Pictures do not belong in the copy; retype the records below exactly.

(Task material begins)

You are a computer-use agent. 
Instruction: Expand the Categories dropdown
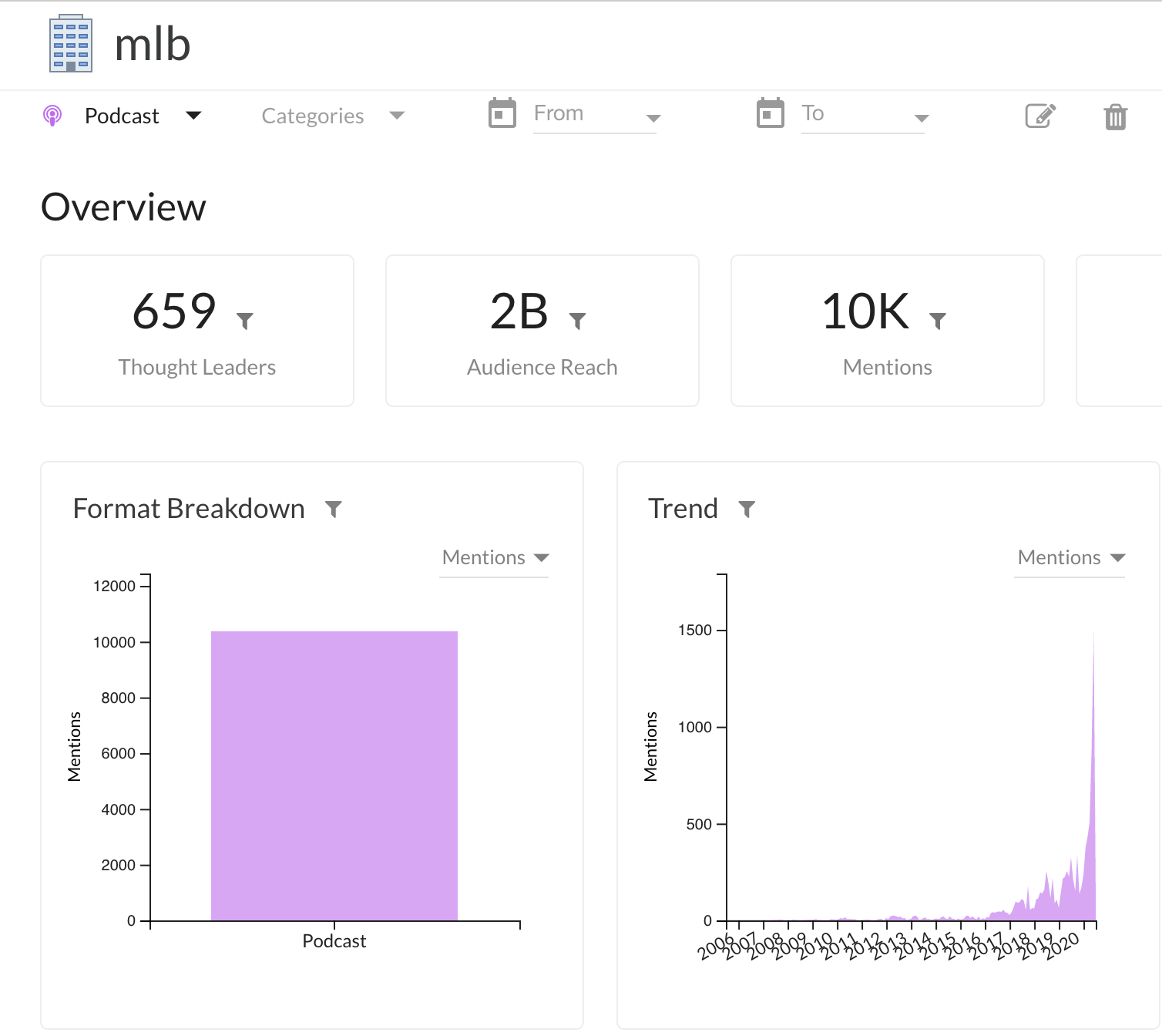pos(332,116)
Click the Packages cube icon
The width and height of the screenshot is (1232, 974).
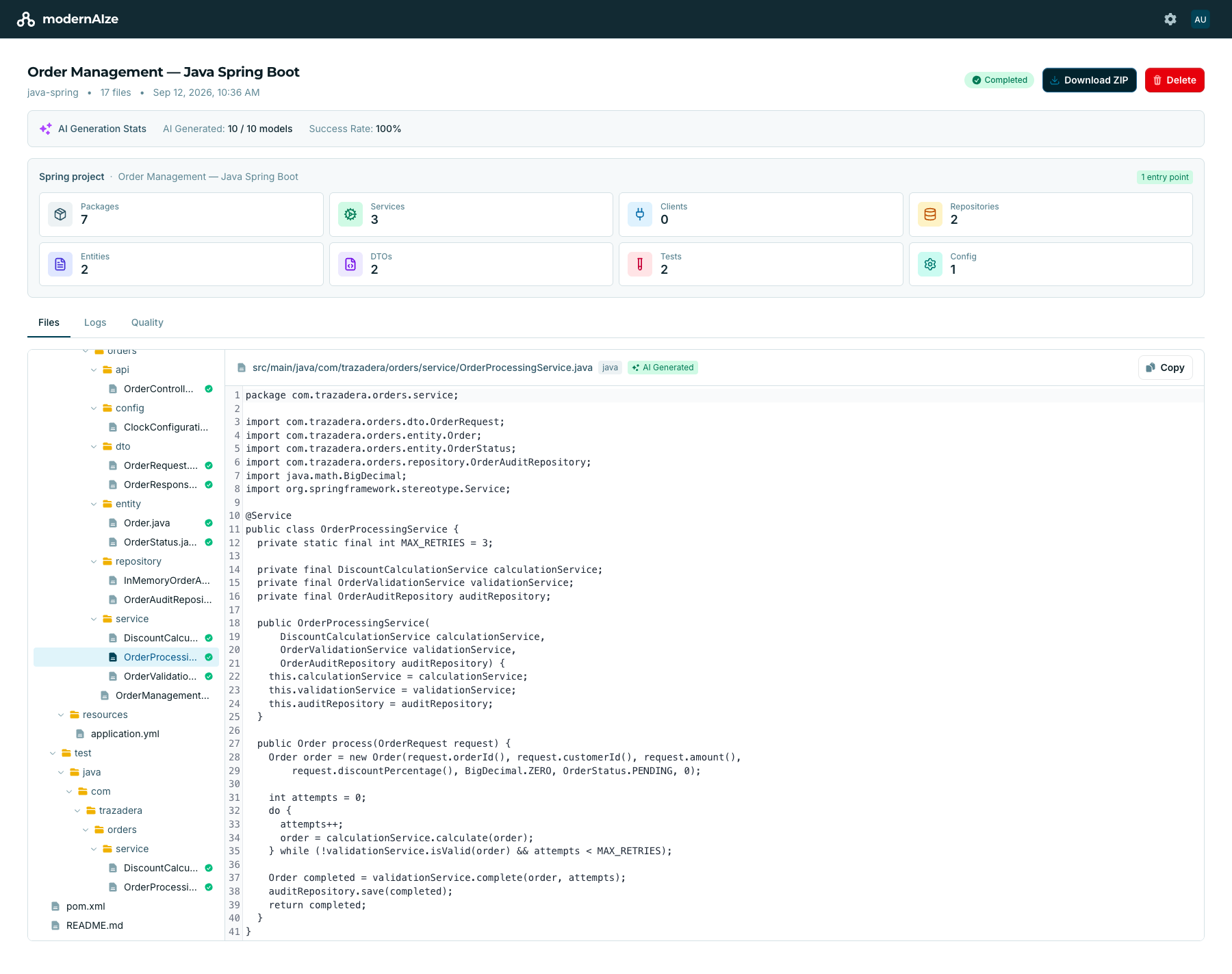click(60, 214)
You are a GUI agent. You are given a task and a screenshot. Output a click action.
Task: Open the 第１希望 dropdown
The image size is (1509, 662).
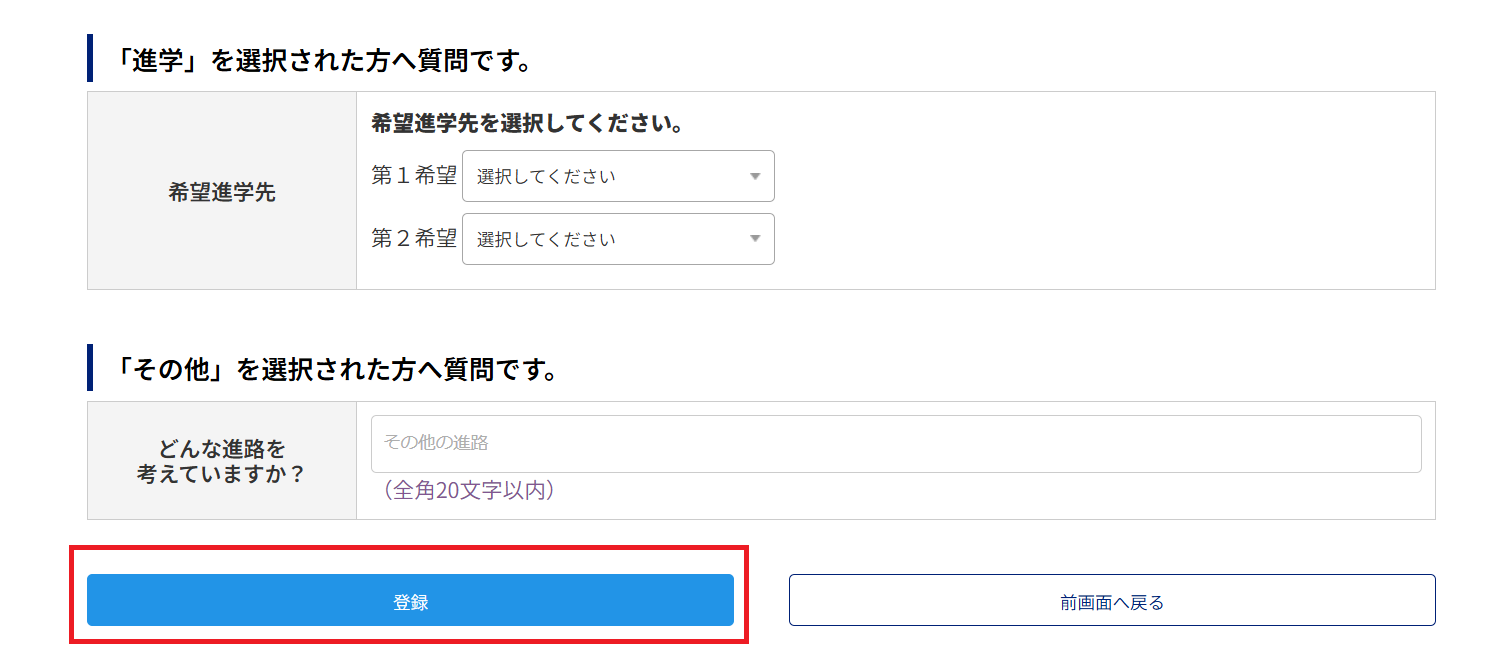point(617,176)
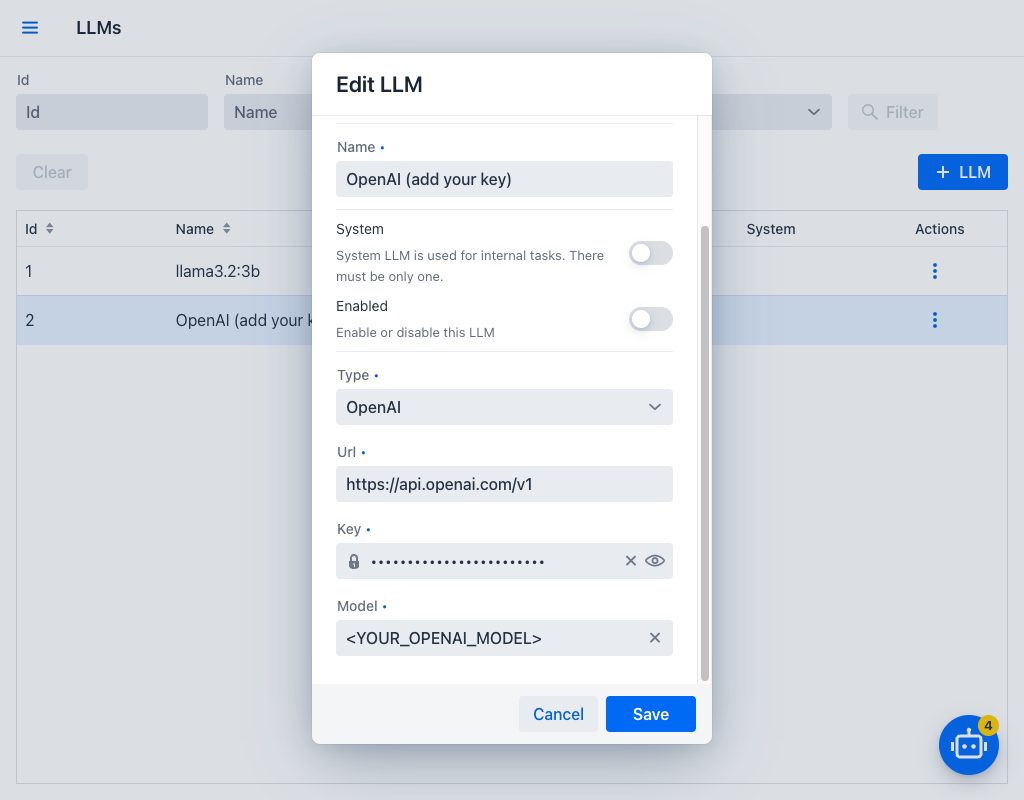Sort table by Id column arrows
Viewport: 1024px width, 800px height.
(50, 229)
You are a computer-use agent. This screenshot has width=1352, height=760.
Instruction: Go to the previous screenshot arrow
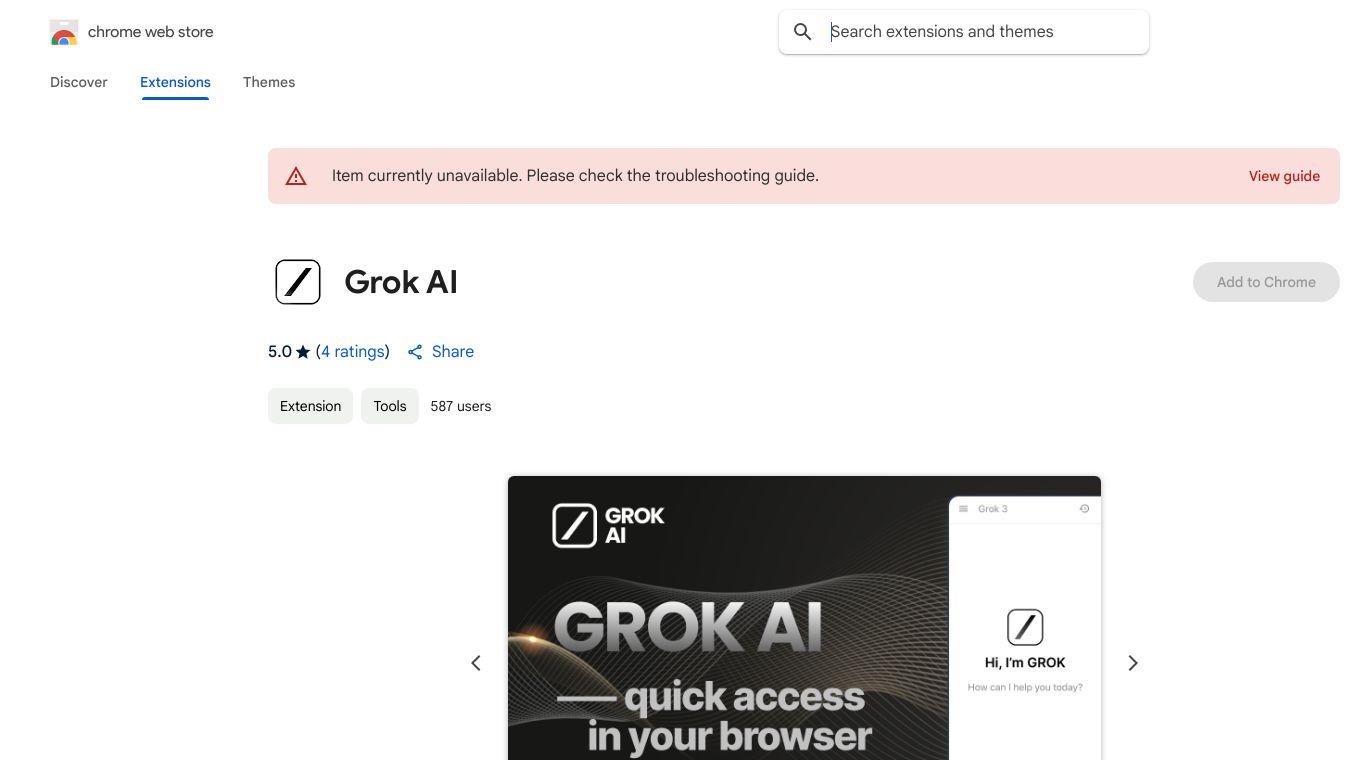point(476,663)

(Task material ends)

* Final answer
You are a computer-use agent. 
Instruction: Expand the Categories dropdown
pos(332,116)
Click the Packages cube icon
The width and height of the screenshot is (1232, 974).
click(60, 214)
You are a GUI agent. You are given a task and a screenshot. Output a click action.
Task: Open the 第１希望 dropdown
The image size is (1509, 662).
point(617,176)
Sort table by Id column arrows
Viewport: 1024px width, 800px height.
(50, 229)
You are a computer-use agent. This screenshot has width=1352, height=760.
Instruction: Go to the previous screenshot arrow
point(476,663)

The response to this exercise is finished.